VIAGGIO DI FREUD A LONDRA, 1938. Arrivato a Londra, con “L’uomo Mosè e la religione monoteista”, nel pubblicare l’opera completa, nella seconda avvertenza (giugno 1938), Sigmund Freud scrive: “Al mio spirito critico questo lavoro [...] pare una ballerina che cerca di tenersi in equilibrio sulla punta di un solo piede [...] Comunque sia, il dado è tratto”.
Ciò di cui Freud si rende conto ora - e solo ora (a Londra) - e ancor meglio e di più, è che la strada dell’interpretazione dei sogni (1900) è una strada che (lo ha portato e ) porta lontano e che, con l’aiuto della comprensione dell’”edipo completo”, è possibile comprendere cosa ci sia dietro ogni “Totem e Tabù”(Sigmund Freud, 1912), ricomprendere meglio l’eredità della religione e, in particolare, delle tre religioni monoteistiche (l’ebraismo, il cristianesimo, e l’islam) e costruire un futuro diverso per tutta l’umanità. Questa la stella fissa di tutto il suo cammino, non dimentichiamola e non dimentichiamolo.
Nel 1902, in una lettera del 28 settembre, Freud scrive a Theodor Herzl (l’autore di Lo Stato ebraico, 1896), per chiedergli una recensione del suo lavoro. Egli scrive "di avere chiesto all’editore di mandargli una copia dell’Interpretazione dei sogni" e aggiunge, chiarendo il senso del suo invio - e del suo stesso lavoro: “La prego di conservare la copia come testimonianza dell’alta stima in cui ormai da anni, così come molti altri, tengo lo scrittore e il combattente per i diritti umani del nostro popolo” (cfr.: Yosef H. Yerushalmi, Il Mosè di Freud, Einaudi 1996, pp. 18-19)!
Nella Motivazione del "Premio Goethe" conferitogli il 28 agosto 1930, in un passaggio, così è detto: "Sigmund Freud ha posto le basi per una rinnovta collaborazione tra le discipline scientifiche e per una migliore comprensione tra i popoli" (Opere 11, Bollati Boringhieri, Torino 1992, p. 5).
Freud, benché consapevole che il suo lavoro e il suo contributo si porti dietro (ancora non sciolti) elementi della trama edipica, a conclusione della sua vita è contento di quanto ha realizzato, sia per quello che ha fatto nel suo percorso di ricerca sia per quello che ha detto e scritto in L’uomo Mosè e la religione monoteistica.
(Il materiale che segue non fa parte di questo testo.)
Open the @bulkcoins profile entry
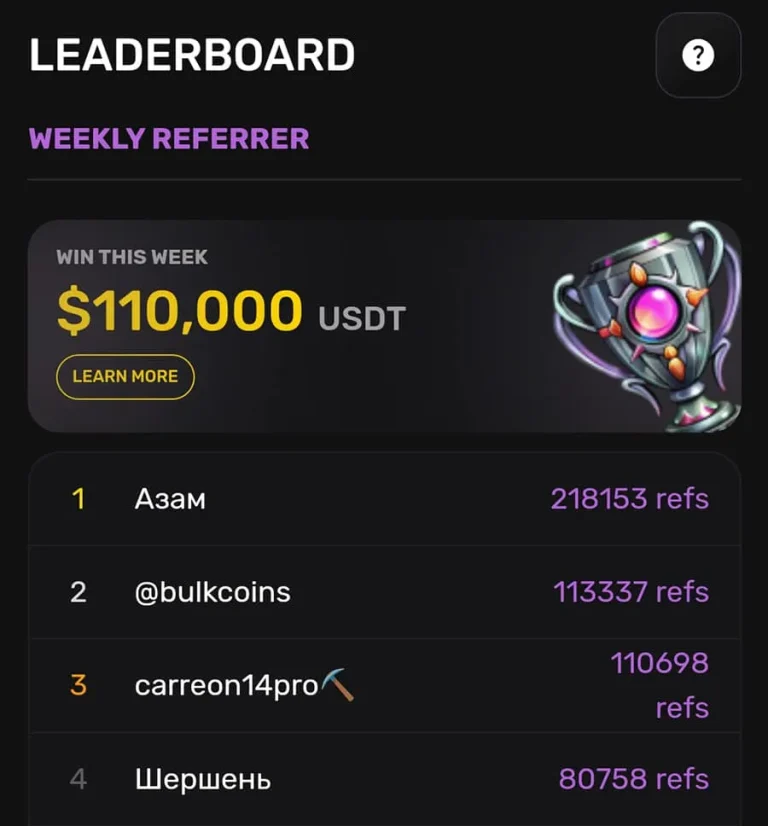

E quest’ultimo lavoro la ritiene una bella e soddisfacente conclusione della sua vita (morirà nel settembre del 1939). E’ proprio contento - grande è la sua gioia: ha dato alla luce una bambina che cammina da sola e sta imparando già a ballare!
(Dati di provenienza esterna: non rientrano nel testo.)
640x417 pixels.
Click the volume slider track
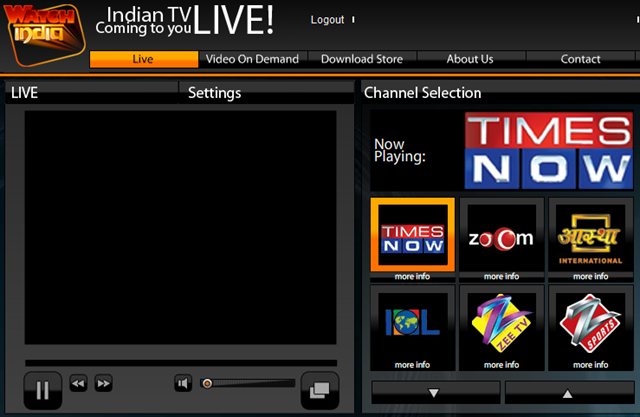pos(250,383)
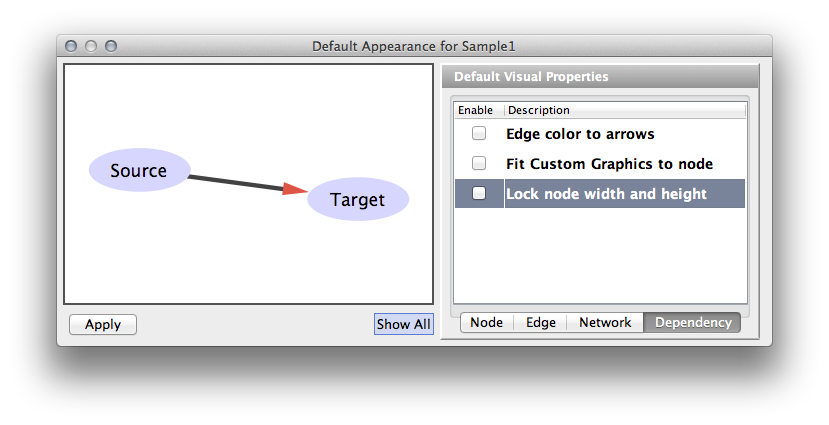Select the Target node in the preview

[357, 199]
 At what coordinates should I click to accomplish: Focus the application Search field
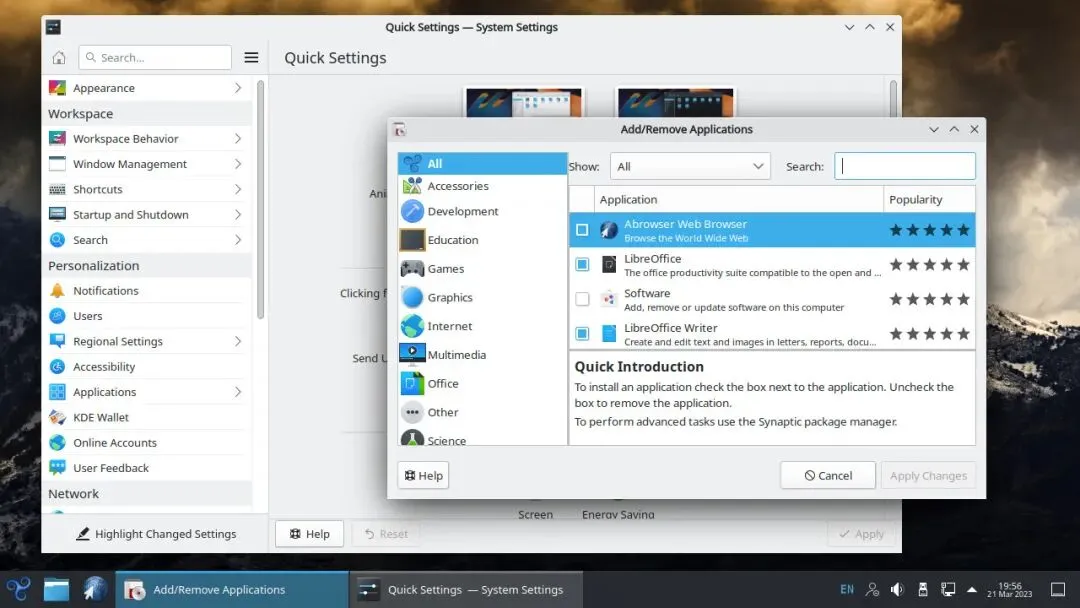905,167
Negare al Faraone la vittoria postuma! Se si vuole, e senza nessuna forzatura, si può ben dire che L’uomo Mosè e la religione monoteistica sia il suo più prezioso contributo, a pensare meglio la lotta contro l’antisemitismo e contro il nazismo.
Nel 1970, Emil Fackenheim istituisce la 614ma norma del canone ebraico: “È fatto divieto agli ebrei di concedere a Hitler vittorie postume” (Emil L. Fackenheim, La presenza di Dio nella storia. Saggio di teologia ebraica, Brescia, Queriniana, 1977, pp. 97-99 e 111-112). Nel 1982 pubblica "TIQQUN. Riparare il mondo. I fondamenti del pensiero ebraico dopo la Shoah" (Medusa, Milano 2010): in questo, in particolare, di Sigmund Freud nemmeno una parola. Questo modo di comportarsi non mi sembra sia il modo per "essere giusti con Freud" (Jacques Derrida, 1992) e una buona premessa per trasformare o riparare il mondo!
Federico La Sala (21.04.2010)
* Sul tema, nel sito, si cfr.:
Bonhöffer, la resistenza del mite
di Lorenzo Fazzini (Avvenire, 16 gennaio 2014)
«Tuo padre ti ha comunicato che ho ricevuto notizie dalla Germania che, all’ultimo minuto, devo tornare là il 15 aprile? Alla luce delle decisioni politiche più recenti, talvolta il mio cuore sobbalza al pensiero di cosa mi attende, ma i bisogni della Chiesa sono così urgenti che non esiste altro modo di fare». La coscienza, prima di tutto. Prima del timore di incorrere in restrizioni, persecuzioni, problemi.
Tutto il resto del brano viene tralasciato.